The Unity Party led government is slithering rapidly in handling certain issues of national concern that are important to the future of the nation and people.
The government handling of concession agreements over the years has been typified as being shoddy, sometimes shrouded in secrecy, not transparent, and some of those who emerged as winners of these contracts are not even prepared financially or technically to venture into the area.
Several Contracts Have been signed since the Unity Party government came to power. However, it is important to know that some of these contracts, which border around our natural resources, contain mistakes that could jeopardize the interests of the country.
Yet, Government Has not explained why Buchanan Renewable sold out without considering the socio-economic impact it would have on the Liberian people. Also, government has not stated why Elenilto sold the western cluster to India's Sasa Goa for more than US$145 million - without throwing a shovel.
Why Contemplating On these issues, House Speaker J. Alex Tyler revealed last week that the government, specifically the Executive and the House of Representatives blundered in the ratification of some of the concession agreements, especially oil contracts due to the lack of information.
Mr. Tyler Told a news conference at the Ministry of Information, Culture and Tourism that during the passage of some of the contracts in the 52nd Legislature, members of the House did not have access to previous bills that were passed into law, and based on lack of information, they took decisions which now compel members of the House to revisit the agreement and insert the appropriate portions that would protect the future of the country.
Speaker Tyler Said during the passage of the oil agreements, the House made some blunders which did not address strategic areas in the oil contracts with specific regard to benefits that would be accrued by the government and the people of Liberia.
However, Following Research, Mr. Tyler said they discovered the existence of a 2002 Liberian Petroleum Law, which the House is now using as a legal reliance for the pending review of all oil contracts.
It Is Difficult to determine whether those who negotiated the resources of the country meticulously do so by doing research, making contacts with individuals who have the experience and expertise to provide scholarly information that ultimately protects the interest of the Liberian people.

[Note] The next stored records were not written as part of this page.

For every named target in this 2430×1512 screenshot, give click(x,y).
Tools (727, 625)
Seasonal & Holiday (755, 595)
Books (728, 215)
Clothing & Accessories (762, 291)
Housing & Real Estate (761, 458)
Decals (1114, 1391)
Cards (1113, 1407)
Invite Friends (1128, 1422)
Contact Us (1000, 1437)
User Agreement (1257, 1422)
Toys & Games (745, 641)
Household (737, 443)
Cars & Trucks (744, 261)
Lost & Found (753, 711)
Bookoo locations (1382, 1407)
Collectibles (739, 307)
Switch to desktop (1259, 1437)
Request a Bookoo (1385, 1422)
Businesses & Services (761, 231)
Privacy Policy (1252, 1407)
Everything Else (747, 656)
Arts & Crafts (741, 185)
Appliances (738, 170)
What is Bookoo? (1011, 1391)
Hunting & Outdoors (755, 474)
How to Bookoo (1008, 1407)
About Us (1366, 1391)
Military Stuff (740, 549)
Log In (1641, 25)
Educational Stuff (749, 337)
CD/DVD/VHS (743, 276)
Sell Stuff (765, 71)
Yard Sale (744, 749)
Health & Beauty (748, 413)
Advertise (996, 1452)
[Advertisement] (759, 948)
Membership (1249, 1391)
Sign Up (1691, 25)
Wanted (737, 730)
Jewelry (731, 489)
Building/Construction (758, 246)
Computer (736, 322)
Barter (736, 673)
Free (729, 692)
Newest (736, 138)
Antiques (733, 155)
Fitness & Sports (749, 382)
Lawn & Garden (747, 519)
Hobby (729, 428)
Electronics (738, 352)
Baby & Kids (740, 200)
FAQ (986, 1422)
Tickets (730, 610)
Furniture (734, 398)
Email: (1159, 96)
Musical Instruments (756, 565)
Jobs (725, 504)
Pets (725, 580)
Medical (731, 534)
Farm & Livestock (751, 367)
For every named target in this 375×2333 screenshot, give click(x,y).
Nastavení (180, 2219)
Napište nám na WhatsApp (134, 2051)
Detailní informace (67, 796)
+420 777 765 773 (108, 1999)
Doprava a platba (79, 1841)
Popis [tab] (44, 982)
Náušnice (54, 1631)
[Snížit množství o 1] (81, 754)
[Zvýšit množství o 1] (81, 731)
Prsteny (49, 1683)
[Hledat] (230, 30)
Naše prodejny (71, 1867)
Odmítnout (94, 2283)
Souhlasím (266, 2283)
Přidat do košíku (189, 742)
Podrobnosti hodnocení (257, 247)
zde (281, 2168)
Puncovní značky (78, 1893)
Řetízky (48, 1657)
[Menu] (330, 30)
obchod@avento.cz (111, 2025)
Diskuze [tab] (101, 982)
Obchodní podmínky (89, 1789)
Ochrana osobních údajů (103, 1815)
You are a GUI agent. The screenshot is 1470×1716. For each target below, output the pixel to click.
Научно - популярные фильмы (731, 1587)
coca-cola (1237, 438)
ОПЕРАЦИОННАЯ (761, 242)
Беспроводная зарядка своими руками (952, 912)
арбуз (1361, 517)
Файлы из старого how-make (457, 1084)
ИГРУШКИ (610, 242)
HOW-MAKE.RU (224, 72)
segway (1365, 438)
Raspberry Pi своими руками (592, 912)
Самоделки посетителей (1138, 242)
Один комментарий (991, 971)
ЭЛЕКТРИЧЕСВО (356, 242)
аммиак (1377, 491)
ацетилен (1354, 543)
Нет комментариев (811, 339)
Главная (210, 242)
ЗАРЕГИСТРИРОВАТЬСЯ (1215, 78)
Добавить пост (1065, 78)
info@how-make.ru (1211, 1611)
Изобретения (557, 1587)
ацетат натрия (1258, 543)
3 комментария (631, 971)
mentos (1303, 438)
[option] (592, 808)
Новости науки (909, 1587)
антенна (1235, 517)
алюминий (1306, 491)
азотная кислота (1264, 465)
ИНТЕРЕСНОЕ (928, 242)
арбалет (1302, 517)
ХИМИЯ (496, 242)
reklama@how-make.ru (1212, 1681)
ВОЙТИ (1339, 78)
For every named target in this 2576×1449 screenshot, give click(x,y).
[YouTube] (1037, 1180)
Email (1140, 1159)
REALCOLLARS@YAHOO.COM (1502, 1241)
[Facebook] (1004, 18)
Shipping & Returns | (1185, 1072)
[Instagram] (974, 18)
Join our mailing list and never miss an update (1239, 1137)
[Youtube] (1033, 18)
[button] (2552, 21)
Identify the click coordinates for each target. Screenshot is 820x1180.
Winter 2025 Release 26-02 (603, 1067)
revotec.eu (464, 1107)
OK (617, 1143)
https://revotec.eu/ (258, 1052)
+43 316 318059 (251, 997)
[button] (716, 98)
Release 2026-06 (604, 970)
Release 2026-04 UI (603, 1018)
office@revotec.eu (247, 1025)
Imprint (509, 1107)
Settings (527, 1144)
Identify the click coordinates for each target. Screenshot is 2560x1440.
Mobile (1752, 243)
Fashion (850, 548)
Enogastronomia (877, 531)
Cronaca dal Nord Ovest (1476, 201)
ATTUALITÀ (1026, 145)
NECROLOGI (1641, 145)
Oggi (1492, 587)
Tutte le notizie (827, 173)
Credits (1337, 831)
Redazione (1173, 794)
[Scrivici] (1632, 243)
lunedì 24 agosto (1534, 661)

We Are Disappointed that the Executive and Legislative branches of government would approve of an agreement without knowing that laws are not retroactive. The 2002 Liberian Petroleum Law was crafted during the regime of ex-president Charles Taylor, and It does not take away anything from the Unity Party government if it borrows a legal instrument from the Taylor regime.
Notwithstanding, We Encourage government to be very scrupulous, critical and legal minded in going into discussions that involve the future of our country. This government must learn to listen to the expert opinions of serious individuals as it relates to foreign companies that lack the ability to perform.
We Call For the review of all agreements, especially the oil contracts to avoid mistakes that would affect our country.